From: Christopher Dimech
Subject: Re: Morally equivalent
Date: Mon, 17 Oct 2022 02:32:09 +0200

> Sent: Monday, October 17, 2022 at 12:10 PM
> From: "Michael Heerdegen" <michael_heerdegen@web.de>
> To: "Christopher Dimech" <dimech@gmx.com>
> Cc: help-gnu-emacs@gnu.org
> Subject: Re: Morally equivalent
>
> Christopher Dimech <dimech@gmx.com> writes:
>
> > When people start wondering whether something is a technical term,
> > then it is a
> > big problem.  Stefan like all of us, should learn from his mistakes.
>
> I think the bigger problem, rather than Stefan's ability to learn from
> mistakes, is to find people actually trying to improve the
> documentation.

Right.  But I would say that the easiest thing is to write better documentation
(in source) as you are writing the code.  At least that part should be good.
The source documentation is the biggest strength of this system.
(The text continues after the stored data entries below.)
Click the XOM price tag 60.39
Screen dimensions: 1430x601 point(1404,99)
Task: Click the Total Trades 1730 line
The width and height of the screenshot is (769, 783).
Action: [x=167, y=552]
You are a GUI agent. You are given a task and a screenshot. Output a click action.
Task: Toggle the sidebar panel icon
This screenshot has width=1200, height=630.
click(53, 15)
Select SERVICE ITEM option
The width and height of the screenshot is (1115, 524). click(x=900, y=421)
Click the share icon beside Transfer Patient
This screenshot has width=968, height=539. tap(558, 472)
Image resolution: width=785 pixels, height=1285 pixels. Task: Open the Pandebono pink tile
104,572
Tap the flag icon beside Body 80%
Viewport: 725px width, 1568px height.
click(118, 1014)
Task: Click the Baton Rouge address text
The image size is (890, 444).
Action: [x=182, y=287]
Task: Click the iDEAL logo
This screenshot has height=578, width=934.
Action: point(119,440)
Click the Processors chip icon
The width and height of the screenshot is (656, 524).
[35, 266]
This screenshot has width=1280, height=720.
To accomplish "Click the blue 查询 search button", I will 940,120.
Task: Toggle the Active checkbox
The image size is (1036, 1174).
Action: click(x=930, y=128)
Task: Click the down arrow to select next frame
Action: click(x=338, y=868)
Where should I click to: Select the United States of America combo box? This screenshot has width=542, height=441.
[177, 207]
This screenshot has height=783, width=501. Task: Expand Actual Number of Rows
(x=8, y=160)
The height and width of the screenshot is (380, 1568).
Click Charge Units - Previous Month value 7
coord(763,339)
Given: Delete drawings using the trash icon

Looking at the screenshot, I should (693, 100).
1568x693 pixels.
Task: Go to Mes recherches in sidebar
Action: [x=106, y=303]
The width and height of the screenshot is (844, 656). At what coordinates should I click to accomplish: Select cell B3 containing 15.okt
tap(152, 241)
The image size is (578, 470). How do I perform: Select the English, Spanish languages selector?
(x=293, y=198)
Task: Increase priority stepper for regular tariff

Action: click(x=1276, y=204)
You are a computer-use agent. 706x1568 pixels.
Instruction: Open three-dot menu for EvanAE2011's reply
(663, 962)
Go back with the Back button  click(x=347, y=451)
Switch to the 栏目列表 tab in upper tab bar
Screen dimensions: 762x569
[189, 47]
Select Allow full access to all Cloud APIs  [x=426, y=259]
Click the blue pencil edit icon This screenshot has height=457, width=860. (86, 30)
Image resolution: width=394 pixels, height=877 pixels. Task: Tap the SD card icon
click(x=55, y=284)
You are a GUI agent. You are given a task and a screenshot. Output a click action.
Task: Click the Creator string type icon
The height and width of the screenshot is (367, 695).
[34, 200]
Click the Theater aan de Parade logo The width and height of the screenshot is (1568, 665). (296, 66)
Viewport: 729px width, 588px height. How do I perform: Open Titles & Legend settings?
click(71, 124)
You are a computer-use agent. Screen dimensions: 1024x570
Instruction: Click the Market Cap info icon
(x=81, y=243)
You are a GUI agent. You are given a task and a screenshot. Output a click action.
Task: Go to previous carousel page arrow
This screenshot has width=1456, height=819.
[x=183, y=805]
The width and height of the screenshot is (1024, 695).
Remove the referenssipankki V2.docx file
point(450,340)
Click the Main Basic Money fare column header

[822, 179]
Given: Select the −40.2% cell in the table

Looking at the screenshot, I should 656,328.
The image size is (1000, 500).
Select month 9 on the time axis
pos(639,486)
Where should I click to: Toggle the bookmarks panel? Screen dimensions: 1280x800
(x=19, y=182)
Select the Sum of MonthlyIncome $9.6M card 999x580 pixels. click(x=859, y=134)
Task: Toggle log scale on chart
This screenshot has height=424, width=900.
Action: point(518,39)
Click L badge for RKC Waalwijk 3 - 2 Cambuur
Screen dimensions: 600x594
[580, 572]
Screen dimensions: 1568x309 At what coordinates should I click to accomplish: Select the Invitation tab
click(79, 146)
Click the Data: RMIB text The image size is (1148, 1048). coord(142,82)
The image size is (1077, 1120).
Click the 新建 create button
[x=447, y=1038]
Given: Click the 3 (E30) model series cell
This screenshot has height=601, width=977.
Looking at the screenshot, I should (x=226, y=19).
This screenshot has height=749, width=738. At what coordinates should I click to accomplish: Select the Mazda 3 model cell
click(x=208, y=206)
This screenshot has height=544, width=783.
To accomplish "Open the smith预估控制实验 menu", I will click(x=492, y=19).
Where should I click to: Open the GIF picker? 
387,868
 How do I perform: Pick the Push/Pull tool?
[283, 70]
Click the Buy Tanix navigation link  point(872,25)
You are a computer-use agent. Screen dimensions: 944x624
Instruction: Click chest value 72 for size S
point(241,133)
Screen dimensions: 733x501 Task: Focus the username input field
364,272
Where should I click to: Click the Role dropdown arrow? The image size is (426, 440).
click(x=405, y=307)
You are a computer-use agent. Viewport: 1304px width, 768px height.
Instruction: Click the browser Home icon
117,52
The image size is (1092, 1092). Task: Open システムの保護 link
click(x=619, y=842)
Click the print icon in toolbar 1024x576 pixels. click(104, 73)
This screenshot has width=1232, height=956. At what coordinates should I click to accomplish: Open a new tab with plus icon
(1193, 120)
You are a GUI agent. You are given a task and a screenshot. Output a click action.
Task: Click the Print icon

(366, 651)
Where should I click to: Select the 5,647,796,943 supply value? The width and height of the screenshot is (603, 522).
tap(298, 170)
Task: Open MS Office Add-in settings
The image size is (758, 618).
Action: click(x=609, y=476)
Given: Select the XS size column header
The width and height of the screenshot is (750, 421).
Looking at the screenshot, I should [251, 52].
> It's easy to find things that are not perfect.  If you want to help,
> search for bug reports about documentation and work on them.  It's not
> more fun for Stefan than for anyone else.  Discussing that things are
> not perfect is trivial - that's clear to _all_ of us.  All of us know
> that.  We need more people to do the work, not people to remind and
> discuss that there is work to do.
>
> Michael.

The documentation is getting longer and longer.  And many people do not have 
time
for that.  They require shortcuts.  From my experience, besides maintainers 
there
should be designers.  So that in future, people would require less knowledge 
rather
than more, to achieve a task.  Competent designers almost don't exist, this has
always been the case.  Look at the documentation for latex, always gets worse 
as time
goes by.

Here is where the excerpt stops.